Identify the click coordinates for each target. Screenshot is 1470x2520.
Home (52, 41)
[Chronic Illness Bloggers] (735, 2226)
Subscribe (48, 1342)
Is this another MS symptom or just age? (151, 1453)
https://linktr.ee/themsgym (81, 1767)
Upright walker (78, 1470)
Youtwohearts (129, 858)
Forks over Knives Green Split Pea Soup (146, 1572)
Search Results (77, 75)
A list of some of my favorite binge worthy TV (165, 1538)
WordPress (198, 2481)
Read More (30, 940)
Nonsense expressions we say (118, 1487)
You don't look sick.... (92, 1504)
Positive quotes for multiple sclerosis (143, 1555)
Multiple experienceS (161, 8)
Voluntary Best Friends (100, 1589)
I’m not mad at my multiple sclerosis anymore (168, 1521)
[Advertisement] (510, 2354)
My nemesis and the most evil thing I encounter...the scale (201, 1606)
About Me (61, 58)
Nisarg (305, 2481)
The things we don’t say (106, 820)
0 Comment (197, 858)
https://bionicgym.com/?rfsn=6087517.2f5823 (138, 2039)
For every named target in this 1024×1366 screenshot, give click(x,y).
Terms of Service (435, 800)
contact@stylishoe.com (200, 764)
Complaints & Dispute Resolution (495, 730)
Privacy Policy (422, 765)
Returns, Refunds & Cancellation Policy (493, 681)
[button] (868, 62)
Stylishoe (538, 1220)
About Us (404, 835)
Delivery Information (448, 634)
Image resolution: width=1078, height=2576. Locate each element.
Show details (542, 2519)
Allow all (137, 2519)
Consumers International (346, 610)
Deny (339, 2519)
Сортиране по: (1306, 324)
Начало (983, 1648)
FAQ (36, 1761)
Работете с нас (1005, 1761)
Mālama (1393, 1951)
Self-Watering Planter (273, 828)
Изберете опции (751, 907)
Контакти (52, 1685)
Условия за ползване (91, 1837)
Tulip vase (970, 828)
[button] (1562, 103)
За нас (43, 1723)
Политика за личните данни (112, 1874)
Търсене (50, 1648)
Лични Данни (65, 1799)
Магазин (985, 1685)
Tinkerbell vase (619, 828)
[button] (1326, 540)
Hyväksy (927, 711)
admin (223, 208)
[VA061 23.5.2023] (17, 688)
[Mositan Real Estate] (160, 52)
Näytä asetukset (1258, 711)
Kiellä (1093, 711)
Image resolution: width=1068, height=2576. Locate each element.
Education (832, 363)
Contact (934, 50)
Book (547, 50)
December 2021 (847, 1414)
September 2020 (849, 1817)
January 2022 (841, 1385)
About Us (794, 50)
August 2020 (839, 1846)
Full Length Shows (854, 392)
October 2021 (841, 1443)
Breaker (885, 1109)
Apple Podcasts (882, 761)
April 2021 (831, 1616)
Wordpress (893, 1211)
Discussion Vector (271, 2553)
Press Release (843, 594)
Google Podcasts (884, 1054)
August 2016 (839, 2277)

▬▬▬▬▬▬▬▬▬▬

> **Task brief**
The records must be given again in full, exactly as they were written.

> **Response**
Identify the click coordinates for each target. Screenshot is 1470x2520.
Home (52, 41)
[Chronic Illness Bloggers] (735, 2226)
Subscribe (48, 1342)
Is this another MS symptom or just age? (151, 1453)
https://linktr.ee/themsgym (81, 1767)
Upright walker (78, 1470)
Youtwohearts (129, 858)
Forks over Knives Green Split Pea Soup (146, 1572)
Search Results (77, 75)
A list of some of my favorite binge worthy TV (165, 1538)
WordPress (198, 2481)
Read More (30, 940)
Nonsense expressions we say (118, 1487)
You don't look sick.... (92, 1504)
Positive quotes for multiple sclerosis (143, 1555)
Multiple experienceS (161, 8)
Voluntary Best Friends (100, 1589)
I’m not mad at my multiple sclerosis anymore (168, 1521)
[Advertisement] (510, 2354)
My nemesis and the most evil thing I encounter...the scale (201, 1606)
About Me (61, 58)
Nisarg (305, 2481)
The things we don’t say (106, 820)
0 Comment (197, 858)
https://bionicgym.com/?rfsn=6087517.2f5823 (138, 2039)
For every named target in this 1024×1366 screenshot, give click(x,y).
Terms of Service (435, 800)
contact@stylishoe.com (200, 764)
Complaints & Dispute Resolution (495, 730)
Privacy Policy (422, 765)
Returns, Refunds & Cancellation Policy (493, 681)
[button] (868, 62)
Stylishoe (538, 1220)
About Us (404, 835)
Delivery Information (448, 634)
Image resolution: width=1078, height=2576. Locate each element.
Show details (542, 2519)
Allow all (137, 2519)
Consumers International (346, 610)
Deny (339, 2519)
Сортиране по: (1306, 324)
Начало (983, 1648)
FAQ (36, 1761)
Работете с нас (1005, 1761)
Mālama (1393, 1951)
Self-Watering Planter (273, 828)
Изберете опции (751, 907)
Контакти (52, 1685)
Условия за ползване (91, 1837)
Tulip vase (970, 828)
[button] (1562, 103)
За нас (43, 1723)
Политика за личните данни (112, 1874)
Търсене (50, 1648)
Лични Данни (65, 1799)
Магазин (985, 1685)
Tinkerbell vase (619, 828)
[button] (1326, 540)
Hyväksy (927, 711)
admin (223, 208)
[VA061 23.5.2023] (17, 688)
[Mositan Real Estate] (160, 52)
Näytä asetukset (1258, 711)
Kiellä (1093, 711)
Image resolution: width=1068, height=2576. Locate each element.
Education (832, 363)
Contact (934, 50)
Book (547, 50)
December 2021 (847, 1414)
September 2020 (849, 1817)
January 2022 (841, 1385)
About Us (794, 50)
August 2020 (839, 1846)
Full Length Shows (854, 392)
October 2021 (841, 1443)
Breaker (885, 1109)
Apple Podcasts (882, 761)
April 2021 (831, 1616)
Wordpress (893, 1211)
Discussion Vector (271, 2553)
Press Release (843, 594)
Google Podcasts (884, 1054)
August 2016 (839, 2277)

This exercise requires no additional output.